Не все, как оказалось, боялись нечистой силы. Команда бравых вояк, наподобие 4М и 4Г, заключила однажды аккорд
[80], что вычислит и уничтожит Чёрного. Метод избрали верный: неусыпную слежку за Вальтером-Абрамом и опрос всех, кто хоть что-то мог видеть или слышать.
Рьяно взялись, да быстро остыли. Какая кошка перебежала им дорогу, никто так и не понял. Разговорить в конце концов удалось только одного. Который и признался, что все они одновременно обуяны вдруг были таким ужасом, что едва не бросились из лагеря куда глаза глядят. Добежали, не сговариваясь, до церкви, долго там молились и даже принесли обет: ни за какие коврижки не лезть более в подобные сатанинские игры.
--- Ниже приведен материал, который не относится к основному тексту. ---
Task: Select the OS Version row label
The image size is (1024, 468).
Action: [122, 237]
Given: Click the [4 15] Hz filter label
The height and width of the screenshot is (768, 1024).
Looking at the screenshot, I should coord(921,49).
Днём над лагерем держали власть командиры и профосы, ночью простирал свою десницу Чёрный. Подобный порядок вещей продолжался до тех пор, пока кто-то не догадался распутать клубок с другой стороны: взял да и зарезал Вальтера-Абрама. По слухам, его хотели сперва утащить в лес да расспросить там хорошенько, с пристрастием. Уже собутыльники и костёр в условленном месте запалили, но старик вдруг начал отчаянно брыкаться, попытался поднять шум, привлечь внимание, не дай бог, самого Чёрного, и его по-быстрому истыкали кинжалами. Оборвалась единственная паутинка, ведущая в логово Чёрного, а раз не стало Вальтера-Абрама — не стало и новых заказов. Убирать врагов в лагере опять стали исключительно по-старинке: кинжал из-за угла; шпага на поединке; шальная пуля в спину в бою, невзначай...
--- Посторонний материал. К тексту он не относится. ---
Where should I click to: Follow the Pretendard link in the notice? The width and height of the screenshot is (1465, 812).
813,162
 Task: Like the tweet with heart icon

К чему Михель выгреб сейчас из закоулков прошлого этого героя военного эпоса? Да к тому, что, по слухам, а их же не ветер разносит, одной из любимых забав Чёрного было вызвать у заказанного и оплаченного пьяного клиента рвоту, а потом своей же рвотной массой захлебнуться заставить. Дело облегчалось тем обстоятельством, что ближе к вечеру половина армии обычно на ногах уже не стояла.
Вот если бы и над Питером подобный фокус произвесть! Но здесь специалист надобен: вот так захрипит удавленник, брыкаться ненароком начнёт — тут и палубный люд набежит. И хочется, и колется...
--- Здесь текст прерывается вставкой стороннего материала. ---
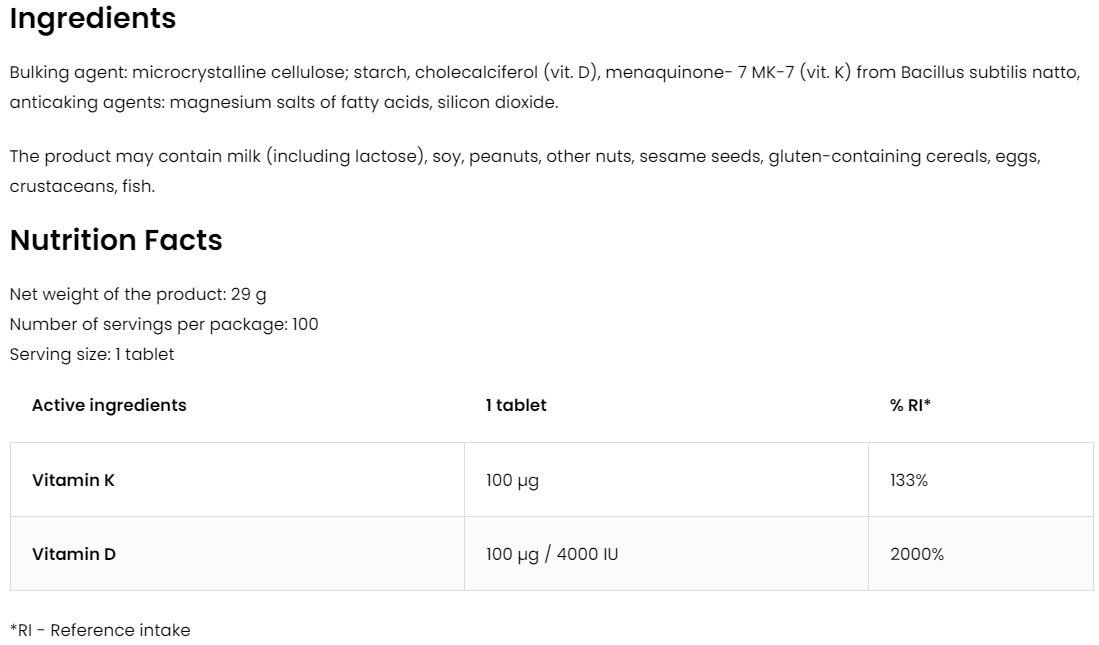Click the '133%' reference intake value
Image resolution: width=1099 pixels, height=645 pixels.
click(909, 480)
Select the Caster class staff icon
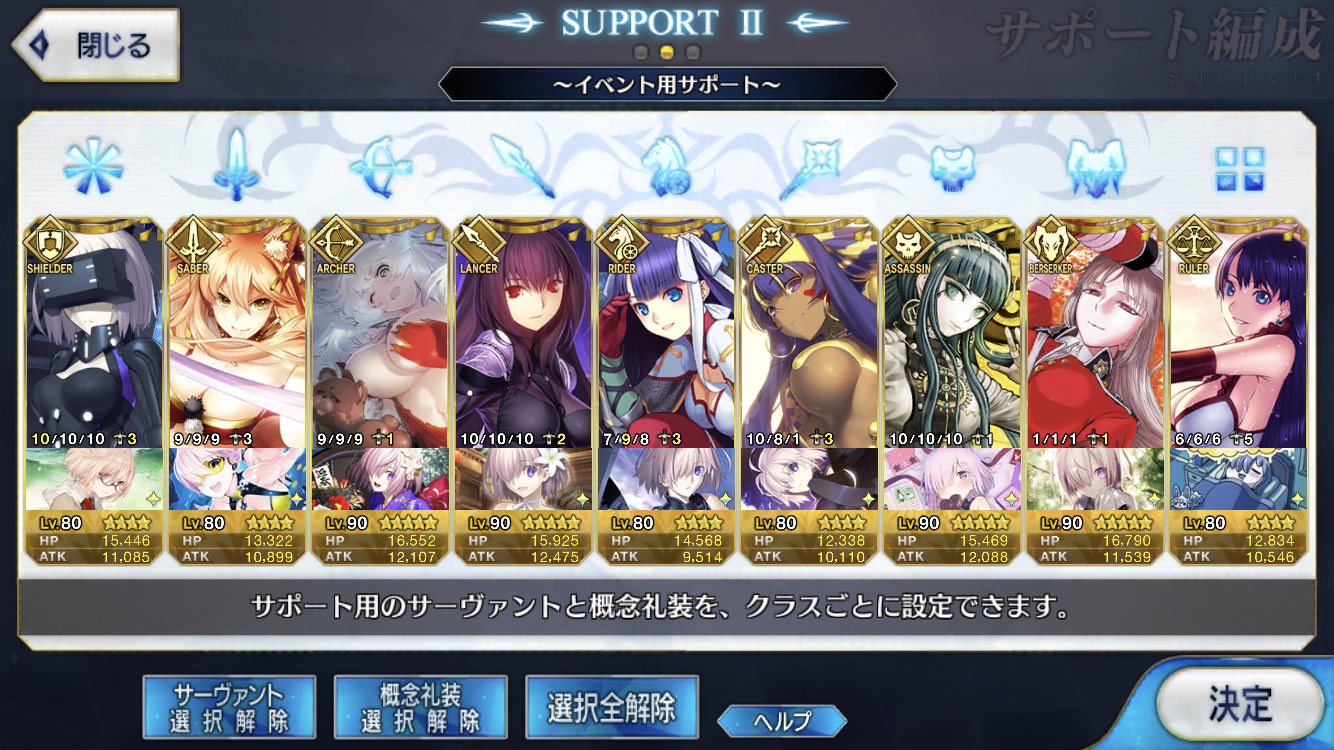The height and width of the screenshot is (750, 1334). pyautogui.click(x=810, y=165)
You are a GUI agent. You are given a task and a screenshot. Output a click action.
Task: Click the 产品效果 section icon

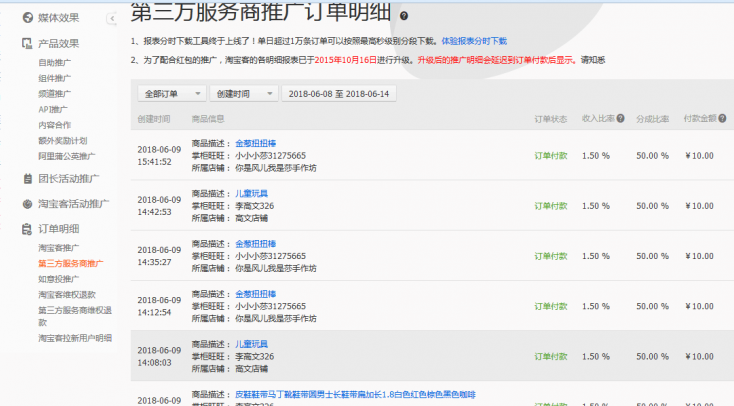pos(27,44)
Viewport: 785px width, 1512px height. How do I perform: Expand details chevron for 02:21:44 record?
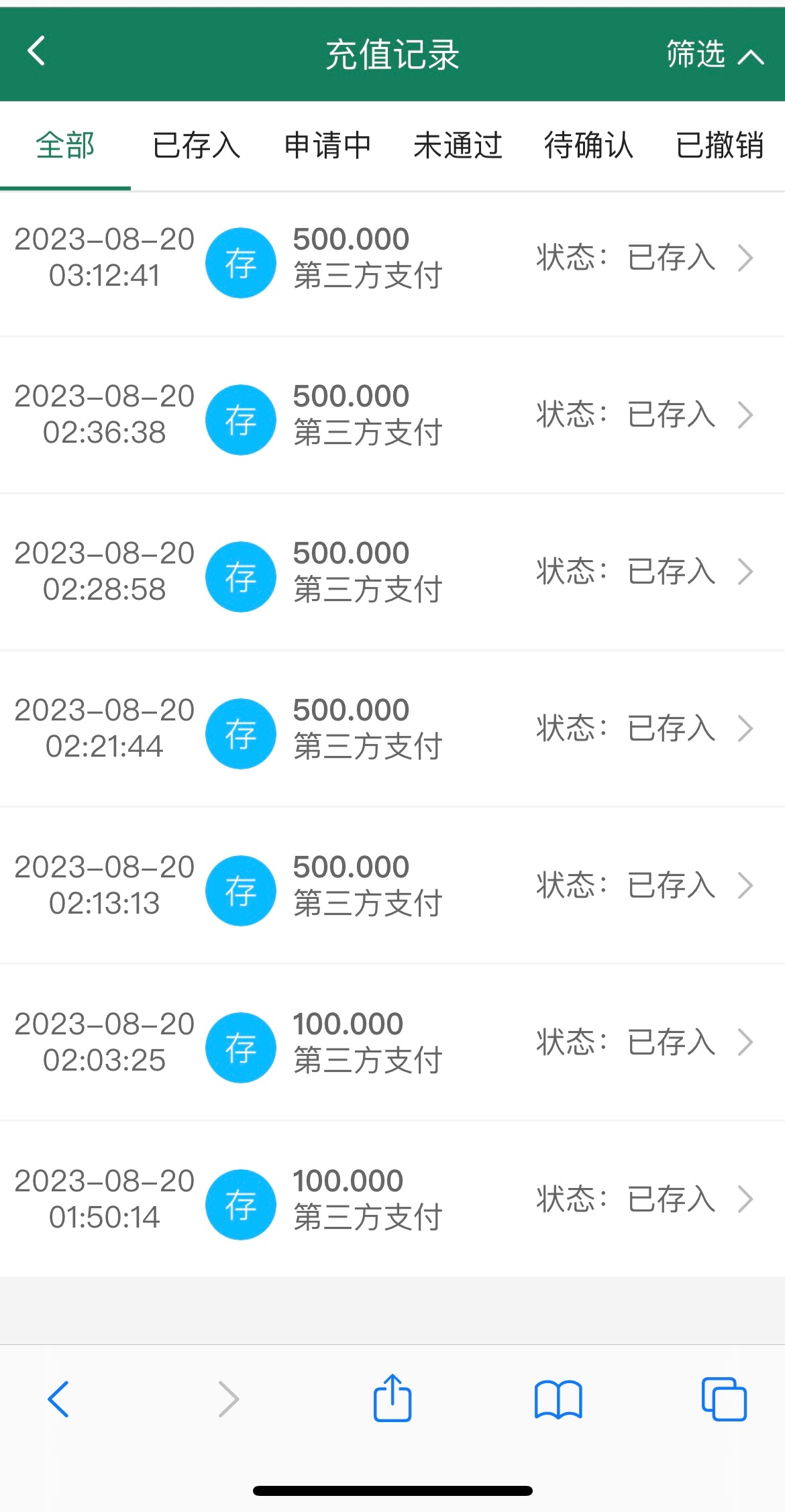pyautogui.click(x=745, y=729)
Осторожно спустив ноги, Михель сделал пару кошачьих шажков к постели безмятежно похрапывающего пьянчужки. Напрасно уверял себя, что ежели уж решился — то действуй! Ноги не несли, словно и в самом деле были покалечены о палубу.
Таким образом — шажок вперёд, пару назад — Михель едва не допрыгался до того, чтобы его застали посреди кубрика живёхоньким-здоровёхоньким. На счастье, Йоста окликнули уже на трапе, и то, как Михель скоренько юркнул в свою постель, видели только гарпунёровы ноги.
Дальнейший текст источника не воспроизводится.